• Exercise:
Write everything from the line containing "You are a computer-use agent. Image" down to the line containing "coord(245,222)" in the items below as a JSON list of strings, one string per line, with blank lines left out.
* start *
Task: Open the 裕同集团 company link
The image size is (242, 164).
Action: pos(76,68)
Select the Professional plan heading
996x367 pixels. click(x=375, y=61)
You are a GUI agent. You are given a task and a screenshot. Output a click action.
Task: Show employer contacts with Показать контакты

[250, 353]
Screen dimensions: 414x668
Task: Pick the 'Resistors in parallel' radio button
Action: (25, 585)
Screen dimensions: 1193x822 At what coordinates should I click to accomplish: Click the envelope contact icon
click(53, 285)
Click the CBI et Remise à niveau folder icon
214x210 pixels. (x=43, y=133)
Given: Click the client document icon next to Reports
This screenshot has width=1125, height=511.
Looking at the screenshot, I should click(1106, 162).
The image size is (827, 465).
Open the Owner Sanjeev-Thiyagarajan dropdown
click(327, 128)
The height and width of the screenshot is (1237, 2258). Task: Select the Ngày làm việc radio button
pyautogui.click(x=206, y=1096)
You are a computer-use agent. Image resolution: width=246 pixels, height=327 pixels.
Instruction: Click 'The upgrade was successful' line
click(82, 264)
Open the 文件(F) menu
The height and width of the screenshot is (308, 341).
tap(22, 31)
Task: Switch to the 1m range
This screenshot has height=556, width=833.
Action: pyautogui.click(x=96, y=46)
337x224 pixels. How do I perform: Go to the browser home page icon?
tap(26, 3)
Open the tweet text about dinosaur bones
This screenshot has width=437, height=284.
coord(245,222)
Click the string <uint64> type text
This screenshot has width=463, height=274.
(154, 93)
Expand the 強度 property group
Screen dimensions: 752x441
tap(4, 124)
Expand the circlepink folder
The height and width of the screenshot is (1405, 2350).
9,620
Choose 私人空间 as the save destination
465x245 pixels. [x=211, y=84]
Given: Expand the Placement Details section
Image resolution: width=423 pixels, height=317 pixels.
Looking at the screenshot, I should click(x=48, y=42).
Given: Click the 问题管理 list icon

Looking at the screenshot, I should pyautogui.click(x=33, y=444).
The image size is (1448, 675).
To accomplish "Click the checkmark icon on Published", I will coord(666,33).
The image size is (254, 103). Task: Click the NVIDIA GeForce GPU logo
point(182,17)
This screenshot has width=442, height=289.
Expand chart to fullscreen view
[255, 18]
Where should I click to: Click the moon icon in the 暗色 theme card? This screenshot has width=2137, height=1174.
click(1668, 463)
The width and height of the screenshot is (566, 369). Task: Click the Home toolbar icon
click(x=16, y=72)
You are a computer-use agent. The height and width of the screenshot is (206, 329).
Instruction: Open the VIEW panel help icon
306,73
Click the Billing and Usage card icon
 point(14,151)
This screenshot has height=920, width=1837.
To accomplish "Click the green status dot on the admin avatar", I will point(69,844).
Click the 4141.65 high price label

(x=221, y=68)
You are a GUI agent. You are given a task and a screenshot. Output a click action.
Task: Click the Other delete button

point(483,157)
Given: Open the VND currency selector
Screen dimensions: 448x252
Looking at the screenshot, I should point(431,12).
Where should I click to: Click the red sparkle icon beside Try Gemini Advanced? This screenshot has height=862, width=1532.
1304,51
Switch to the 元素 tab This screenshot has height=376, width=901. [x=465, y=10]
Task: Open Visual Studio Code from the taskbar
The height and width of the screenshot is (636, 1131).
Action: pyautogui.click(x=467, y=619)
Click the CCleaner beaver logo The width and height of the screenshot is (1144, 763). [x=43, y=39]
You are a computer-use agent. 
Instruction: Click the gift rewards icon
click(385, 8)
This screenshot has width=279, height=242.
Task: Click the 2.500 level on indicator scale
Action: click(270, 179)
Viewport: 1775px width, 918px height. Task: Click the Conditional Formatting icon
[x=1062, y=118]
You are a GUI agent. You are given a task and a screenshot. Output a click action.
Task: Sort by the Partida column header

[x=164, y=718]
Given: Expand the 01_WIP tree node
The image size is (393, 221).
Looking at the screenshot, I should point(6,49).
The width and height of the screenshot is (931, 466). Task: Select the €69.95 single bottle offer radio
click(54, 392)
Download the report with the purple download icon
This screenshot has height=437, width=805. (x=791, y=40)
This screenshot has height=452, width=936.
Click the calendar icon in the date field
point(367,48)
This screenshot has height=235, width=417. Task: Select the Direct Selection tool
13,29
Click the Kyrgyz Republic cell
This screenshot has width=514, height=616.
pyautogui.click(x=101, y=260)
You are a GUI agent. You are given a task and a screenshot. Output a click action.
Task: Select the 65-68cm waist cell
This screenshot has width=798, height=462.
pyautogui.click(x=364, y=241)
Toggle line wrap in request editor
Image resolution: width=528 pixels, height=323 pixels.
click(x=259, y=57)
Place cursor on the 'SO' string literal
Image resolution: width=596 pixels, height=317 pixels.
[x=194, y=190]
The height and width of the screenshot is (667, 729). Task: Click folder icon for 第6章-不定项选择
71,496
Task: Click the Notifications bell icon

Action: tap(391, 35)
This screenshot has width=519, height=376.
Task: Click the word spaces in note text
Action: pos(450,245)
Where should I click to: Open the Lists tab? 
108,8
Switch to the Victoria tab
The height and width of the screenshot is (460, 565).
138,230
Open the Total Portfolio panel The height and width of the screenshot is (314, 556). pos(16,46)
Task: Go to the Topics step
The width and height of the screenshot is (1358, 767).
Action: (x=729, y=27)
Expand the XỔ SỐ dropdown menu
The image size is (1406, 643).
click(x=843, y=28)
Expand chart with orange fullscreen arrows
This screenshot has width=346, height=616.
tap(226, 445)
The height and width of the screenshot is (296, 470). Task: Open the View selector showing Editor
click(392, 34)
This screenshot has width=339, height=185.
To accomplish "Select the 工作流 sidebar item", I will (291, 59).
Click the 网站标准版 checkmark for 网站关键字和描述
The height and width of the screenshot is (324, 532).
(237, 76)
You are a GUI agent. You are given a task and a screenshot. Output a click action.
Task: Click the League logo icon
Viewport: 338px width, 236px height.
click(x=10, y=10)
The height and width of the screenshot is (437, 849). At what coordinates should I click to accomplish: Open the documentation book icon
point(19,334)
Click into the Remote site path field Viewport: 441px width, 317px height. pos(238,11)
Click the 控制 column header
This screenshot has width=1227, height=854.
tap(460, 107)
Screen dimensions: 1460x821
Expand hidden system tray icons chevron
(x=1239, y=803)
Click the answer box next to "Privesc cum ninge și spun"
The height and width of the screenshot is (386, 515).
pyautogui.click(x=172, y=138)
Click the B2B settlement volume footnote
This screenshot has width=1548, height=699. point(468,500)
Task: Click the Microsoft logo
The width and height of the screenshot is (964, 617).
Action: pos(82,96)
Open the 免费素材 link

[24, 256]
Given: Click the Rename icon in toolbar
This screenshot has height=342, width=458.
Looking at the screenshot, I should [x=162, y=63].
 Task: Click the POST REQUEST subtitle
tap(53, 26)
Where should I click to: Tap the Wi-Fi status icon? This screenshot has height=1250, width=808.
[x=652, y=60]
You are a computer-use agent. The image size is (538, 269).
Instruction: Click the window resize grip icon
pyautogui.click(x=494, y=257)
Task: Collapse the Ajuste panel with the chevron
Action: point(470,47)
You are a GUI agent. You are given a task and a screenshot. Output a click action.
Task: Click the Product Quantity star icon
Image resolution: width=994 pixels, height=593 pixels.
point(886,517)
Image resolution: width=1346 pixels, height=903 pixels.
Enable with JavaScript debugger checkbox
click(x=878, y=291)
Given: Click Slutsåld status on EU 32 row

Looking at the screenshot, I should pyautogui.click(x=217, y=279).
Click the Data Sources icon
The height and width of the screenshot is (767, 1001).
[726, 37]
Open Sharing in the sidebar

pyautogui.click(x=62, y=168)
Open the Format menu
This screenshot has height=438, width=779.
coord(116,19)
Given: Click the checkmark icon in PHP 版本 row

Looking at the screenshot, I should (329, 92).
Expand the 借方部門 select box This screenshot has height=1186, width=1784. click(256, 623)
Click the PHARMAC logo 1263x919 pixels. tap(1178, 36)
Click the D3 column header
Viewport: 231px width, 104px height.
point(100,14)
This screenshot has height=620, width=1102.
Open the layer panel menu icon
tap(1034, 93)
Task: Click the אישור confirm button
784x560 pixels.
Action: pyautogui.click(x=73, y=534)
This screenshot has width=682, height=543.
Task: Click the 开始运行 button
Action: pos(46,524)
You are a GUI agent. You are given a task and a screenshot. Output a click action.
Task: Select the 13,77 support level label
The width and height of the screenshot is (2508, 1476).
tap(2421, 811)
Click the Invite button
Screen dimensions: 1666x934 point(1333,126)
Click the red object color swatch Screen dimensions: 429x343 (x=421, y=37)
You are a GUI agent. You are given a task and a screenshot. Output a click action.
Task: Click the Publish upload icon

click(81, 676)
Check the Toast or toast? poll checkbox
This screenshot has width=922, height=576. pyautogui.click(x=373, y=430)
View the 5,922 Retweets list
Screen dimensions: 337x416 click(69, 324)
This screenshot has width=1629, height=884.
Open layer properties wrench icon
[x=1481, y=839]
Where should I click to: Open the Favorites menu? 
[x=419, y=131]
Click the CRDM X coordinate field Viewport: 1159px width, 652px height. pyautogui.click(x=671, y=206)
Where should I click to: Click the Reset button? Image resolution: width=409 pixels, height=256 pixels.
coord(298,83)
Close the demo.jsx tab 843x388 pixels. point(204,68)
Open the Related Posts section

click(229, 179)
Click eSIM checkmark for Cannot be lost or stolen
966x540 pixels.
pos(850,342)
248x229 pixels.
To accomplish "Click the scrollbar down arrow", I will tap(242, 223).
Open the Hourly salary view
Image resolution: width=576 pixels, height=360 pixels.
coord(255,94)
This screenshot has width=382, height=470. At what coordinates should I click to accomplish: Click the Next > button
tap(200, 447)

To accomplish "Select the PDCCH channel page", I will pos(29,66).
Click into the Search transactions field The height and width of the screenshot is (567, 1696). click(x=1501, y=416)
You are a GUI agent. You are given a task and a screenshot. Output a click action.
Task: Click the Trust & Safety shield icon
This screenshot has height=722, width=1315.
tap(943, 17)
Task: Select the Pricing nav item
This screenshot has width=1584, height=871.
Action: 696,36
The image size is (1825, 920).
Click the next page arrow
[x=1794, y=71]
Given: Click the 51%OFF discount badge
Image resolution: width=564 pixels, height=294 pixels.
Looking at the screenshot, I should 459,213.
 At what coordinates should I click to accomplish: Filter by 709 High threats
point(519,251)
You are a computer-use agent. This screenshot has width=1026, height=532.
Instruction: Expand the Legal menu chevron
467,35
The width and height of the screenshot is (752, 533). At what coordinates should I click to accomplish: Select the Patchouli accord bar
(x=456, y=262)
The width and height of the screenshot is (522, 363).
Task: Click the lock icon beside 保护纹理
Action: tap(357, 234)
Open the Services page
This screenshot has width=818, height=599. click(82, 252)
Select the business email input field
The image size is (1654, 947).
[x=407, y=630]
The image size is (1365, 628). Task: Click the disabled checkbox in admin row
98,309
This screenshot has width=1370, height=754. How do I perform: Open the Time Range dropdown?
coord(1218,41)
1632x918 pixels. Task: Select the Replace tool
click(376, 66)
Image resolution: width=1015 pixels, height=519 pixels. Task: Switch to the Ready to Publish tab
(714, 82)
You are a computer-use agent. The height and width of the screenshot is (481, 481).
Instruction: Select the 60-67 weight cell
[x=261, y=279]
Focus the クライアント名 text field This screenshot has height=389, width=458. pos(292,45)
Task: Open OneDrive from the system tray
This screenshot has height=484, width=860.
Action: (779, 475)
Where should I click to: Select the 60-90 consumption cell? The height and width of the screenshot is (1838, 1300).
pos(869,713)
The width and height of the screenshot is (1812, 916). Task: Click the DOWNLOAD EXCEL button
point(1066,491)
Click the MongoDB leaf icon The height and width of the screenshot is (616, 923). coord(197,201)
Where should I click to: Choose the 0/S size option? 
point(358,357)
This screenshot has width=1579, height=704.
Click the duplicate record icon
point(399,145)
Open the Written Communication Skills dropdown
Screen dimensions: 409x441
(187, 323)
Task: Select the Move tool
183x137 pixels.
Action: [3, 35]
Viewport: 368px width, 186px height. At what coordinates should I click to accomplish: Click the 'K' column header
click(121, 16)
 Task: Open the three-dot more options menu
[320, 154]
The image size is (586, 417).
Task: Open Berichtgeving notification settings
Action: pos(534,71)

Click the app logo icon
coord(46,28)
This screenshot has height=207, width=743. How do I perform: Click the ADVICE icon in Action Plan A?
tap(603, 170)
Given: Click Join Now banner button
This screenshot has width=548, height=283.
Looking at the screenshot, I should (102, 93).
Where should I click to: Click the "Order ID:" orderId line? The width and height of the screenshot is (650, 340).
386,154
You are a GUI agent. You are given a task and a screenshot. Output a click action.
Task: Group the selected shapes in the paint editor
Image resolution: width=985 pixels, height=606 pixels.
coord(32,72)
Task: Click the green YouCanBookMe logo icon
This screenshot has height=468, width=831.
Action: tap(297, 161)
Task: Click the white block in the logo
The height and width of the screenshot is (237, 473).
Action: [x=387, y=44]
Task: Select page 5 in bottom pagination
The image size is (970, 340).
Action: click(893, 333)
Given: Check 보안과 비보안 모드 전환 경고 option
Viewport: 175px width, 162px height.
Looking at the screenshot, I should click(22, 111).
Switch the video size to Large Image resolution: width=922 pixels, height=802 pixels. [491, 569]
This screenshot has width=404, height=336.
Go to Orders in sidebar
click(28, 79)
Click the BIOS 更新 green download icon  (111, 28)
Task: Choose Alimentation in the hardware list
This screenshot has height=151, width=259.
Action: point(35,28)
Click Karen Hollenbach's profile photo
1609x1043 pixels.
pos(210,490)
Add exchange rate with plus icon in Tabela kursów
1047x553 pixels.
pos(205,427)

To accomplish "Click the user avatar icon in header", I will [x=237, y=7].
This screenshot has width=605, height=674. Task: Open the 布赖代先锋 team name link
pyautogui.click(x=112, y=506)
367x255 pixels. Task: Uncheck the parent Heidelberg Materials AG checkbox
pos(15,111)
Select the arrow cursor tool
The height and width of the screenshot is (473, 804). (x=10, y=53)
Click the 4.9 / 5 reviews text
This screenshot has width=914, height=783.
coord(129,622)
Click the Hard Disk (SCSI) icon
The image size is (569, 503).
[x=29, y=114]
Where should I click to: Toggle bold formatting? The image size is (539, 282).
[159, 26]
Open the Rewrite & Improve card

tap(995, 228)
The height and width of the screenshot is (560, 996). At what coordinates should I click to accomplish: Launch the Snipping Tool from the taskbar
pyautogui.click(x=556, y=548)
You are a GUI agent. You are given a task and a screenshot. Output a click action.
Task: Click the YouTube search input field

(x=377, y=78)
* end *
• Exercise response:
[
  "You are a computer-use agent. Image resolution: width=246 pixels, height=327 pixels.",
  "Instruction: Click 'The upgrade was successful' line",
  "click(82, 264)",
  "Open the 文件(F) menu",
  "The height and width of the screenshot is (308, 341).",
  "tap(22, 31)",
  "Task: Switch to the 1m range",
  "This screenshot has height=556, width=833.",
  "Action: pyautogui.click(x=96, y=46)",
  "337x224 pixels. How do I perform: Go to the browser home page icon?",
  "tap(26, 3)",
  "Open the tweet text about dinosaur bones",
  "This screenshot has width=437, height=284.",
  "coord(245,222)"
]